Ninotchka se propose de moquer le rigorisme et l’austérité inhérent au communisme du régime soviétique en l’opposant à l’idéal hédoniste de l’époque qu’incarne la ville de Paris. La première partie du film exploite cette dualité en faisant du communisme une matière de peur et de culpabilité plutôt que de conviction, tandis que la tentation capitaliste est une forme bienvenue d’abandon à ses envies et pulsions. Les trois émissaires soviétique Iranoff (Sig Ruman), Buljanoff (Felix Bressart) et Kopalski (Alexander Granach) n’ont pas besoin d’être « corrompus » par les fastes de l’Ouest, mais doivent simplement se faire suffisamment pousser par le roublard Léon (Melvyn Douglas) pour céder à une tentation du luxe déjà bien explicite. Lubitsch procède en trois temps pour traduire cette bascule, tout d’abord l’observation hésitante de la scène d’ouverture où les trois agents défilent à tour de rôle dans le hall du palace parisien avant d’en ressortir sans oser aller plus loin.
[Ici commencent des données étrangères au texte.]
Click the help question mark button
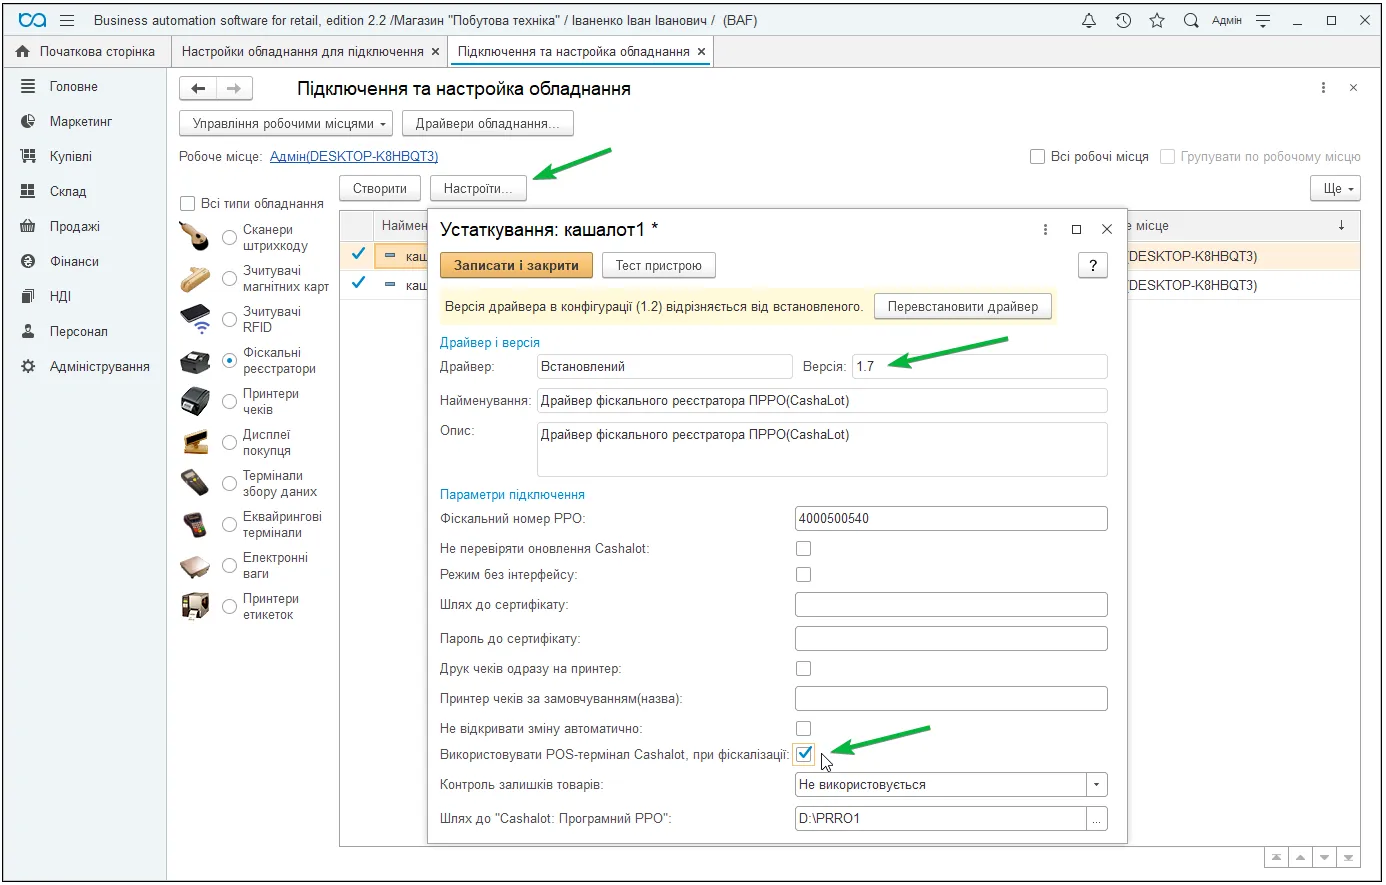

Ce seront ensuite les dialogues hilarants fait d’auto-conviction par lesquels ils se délestent de l’idéologie et s’autorise un confortable séjour dans la suite royale.That's an idea but who said we were to have an idea.
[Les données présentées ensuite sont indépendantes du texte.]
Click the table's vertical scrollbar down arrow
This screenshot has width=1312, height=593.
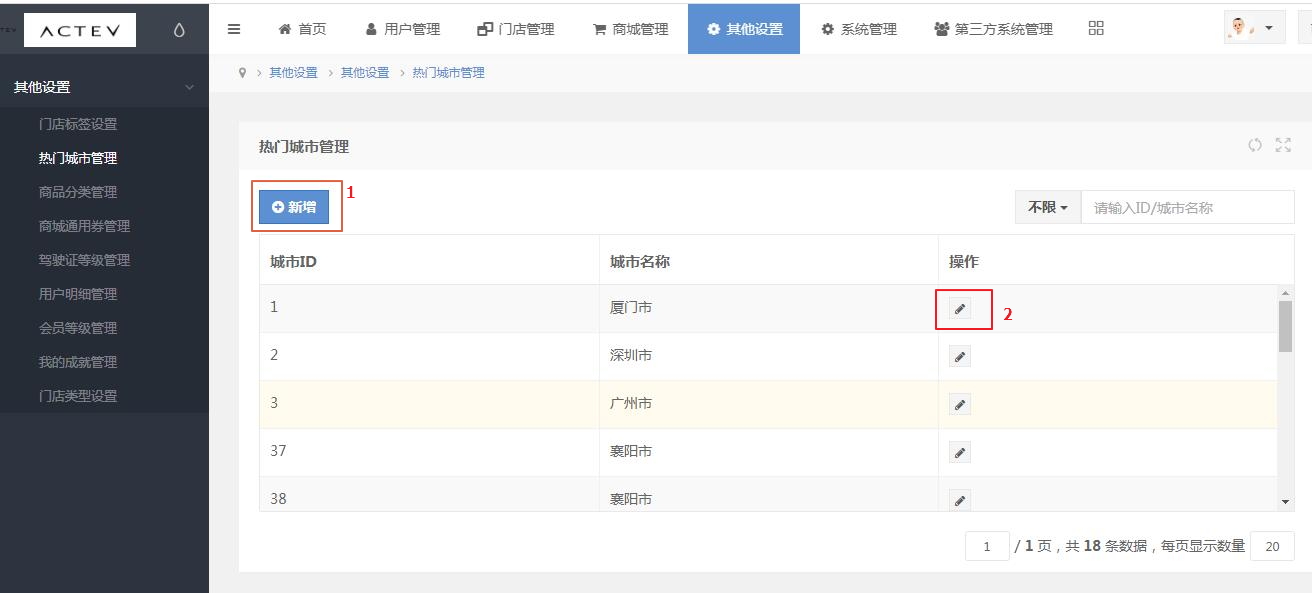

L’étape suivante consiste à enfin se délecter des plaisirs de la chair (dans tous les sens du termes) et du luxe qu’offre le capitalisme dans une séquences géniale où, hors-champ devant une porte fermée l’on ne constate que de manière sonore l’extase croissante du trio tandis que défilent les mets fastueux et les soubrettes courtes vêtues. Plus tard dans le film en écho à cette séquence, un même plan de porte close exprimera le message de révolte qu’insuffle Ninotchka (Greta Garbo) aux ouvrières et clientes d’un club depuis les toilettes. Ce parallèle fait du capitalisme un virus qui s’infuse, tandis que la bonne parole communiste est une « maladie » qui se diffuse, deux manières différentes d’endoctriner l’interlocuteur à sa cause.
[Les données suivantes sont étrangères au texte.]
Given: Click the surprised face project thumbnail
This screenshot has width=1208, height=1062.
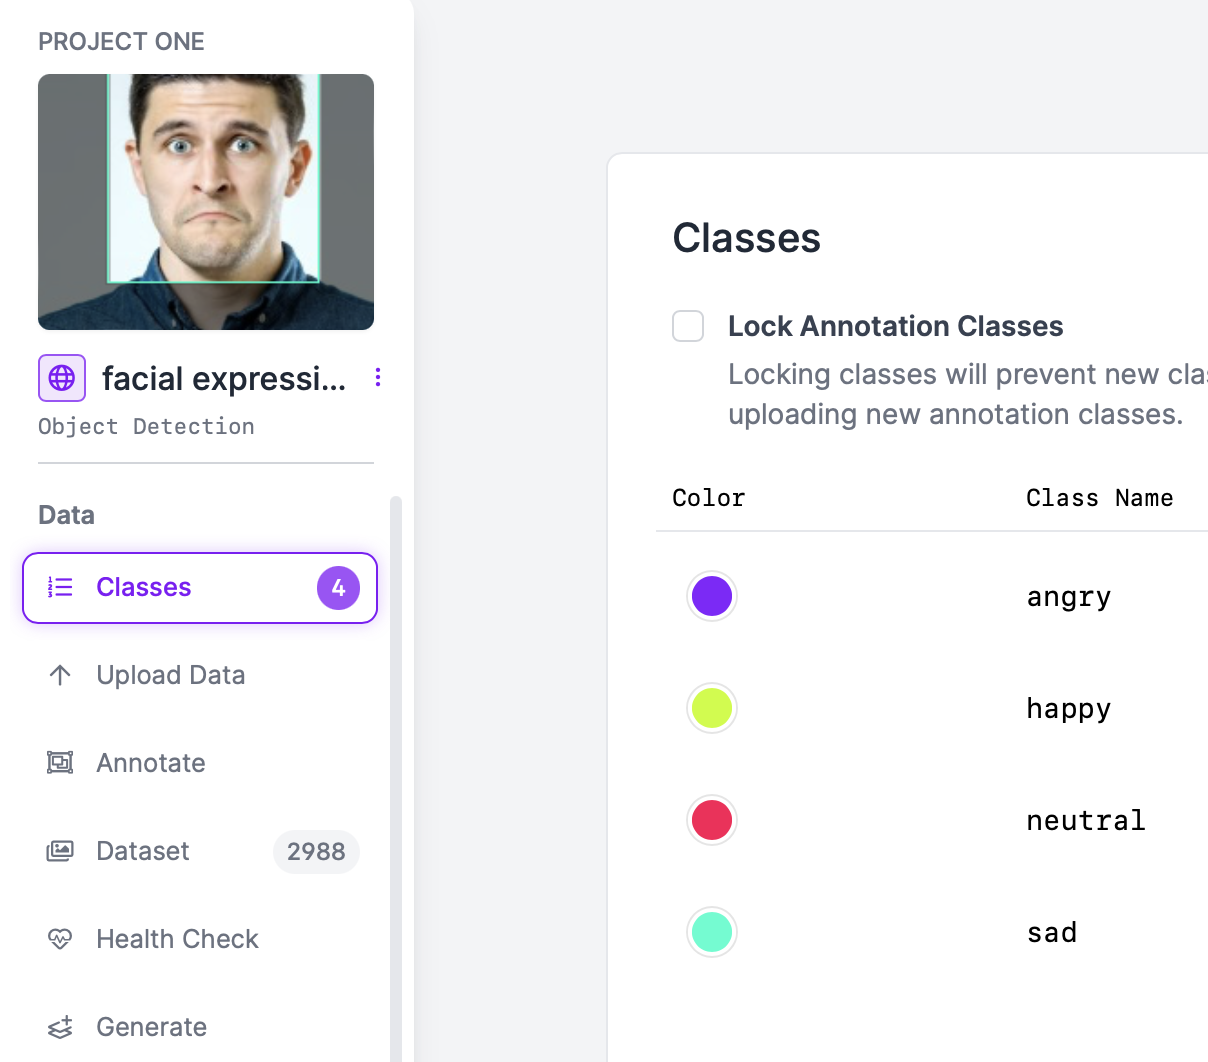Looking at the screenshot, I should coord(206,201).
L’adhésion de la très austère Ninotchka est différente des trois compères, la posture raide, le visage impassible, la tenue austère et les répliques cinglantes en faisant une personnalité bien moins perméable aux joies parisiennes.
Le monde capitaliste ne sera une option que quand il sera incarné, de chair et de sang, mais sous son jour purement matériel et mercantile, il désintéresse totalement Ninotchka. C’est ce qui fait fonctionner le début de la romance entre Léon et Ninotchka. Léon ignore que Ninotchka est une proie qui ferait avancer ses affaires, et est simplement séduit par sa beauté et son ton laconique. Ninotchka quant à elle ne voit en Léon qu’un guide dans son observation des choses pratiques de l’Ouest à intégrer au régime, mais va perdre de sa froideur pour céder aux charmes du bonimenteur. Le jansénisme décalé de l’une et la légèreté de l’autre les séduisent mutuellement, faisant du décorum et des objets un motif échappant à l’idéologie communiste et à la frivolité capitaliste pour ne plus qu’être des motifs romantiques. Après avoir déploré le gaspillage d’électricité en observant l’urbanité parisienne éclairée du haut de la tour Eiffel, Ninotchka se laisse submerger par l’atmosphère sentimentale instaurée. Lorsque Leon allume sa radio quand Ninotchka pénètre son appartement, ce n’est pas dans une volonté d’épate mais dans l’espoir de détendre la jeune femme et lui voler un baiser. Comme pour exprimer la manière dont l’attrait amoureux déleste le duo des préoccupations terre à terre (la politique comme le profit), Lubitsch adopte un point de vue « divin » et omniscient pour filmer leur premier baiser en plongée. Plus tard Ninotchka va acheter un chapeau qu’elle avait regardé avec mépris dans la vitrine d’un magasin, et longuement se scruter devant un miroir en le portant sur sa tête. Le geste n’a rien de narcissique, la préoccupation de soi en tant qu’individu s’est éveillé en envisageant d’endosser l’attribut pour l’homme qu’elle aime. Le réalisateur tout en tissant cet écrin chatoyant reste alerte et conscient des maux du monde qui l’entoure. Lors de l’arrivée en gare de Ninotchka où le trio d’émissaire est venu la chercher, ils la confondent avec une autre avant de se raviser en la voyant effectuer un salut hitlérien. Comme il le fera dans To Be or not to be (le fameux surnom de « Erhard camp de concentration » d’un personnage), toutes les répliques les plus mordants fustigeant les pratiques du régime soviétique correspondent bien à une triste réalité de celui-ci.“ What are the news from Moscow? “
“ Good, very good. The last mass trial were a great success. There is going to be fewer but better Russians “
Cette approche n’est cependant pas là pour vanter les mérites du capitalisme puisque sans y toucher Lubitsch évoque aussi le conditionnement soumis des démunis quand Ninotchka vise juste (malgré la tournure amusée et décalée des répliques) en dénonçant certaines inégalités.
« What do you want? »
« May I have your bags Madam? »
« Why? »
« He is a porter, he wants to carry them »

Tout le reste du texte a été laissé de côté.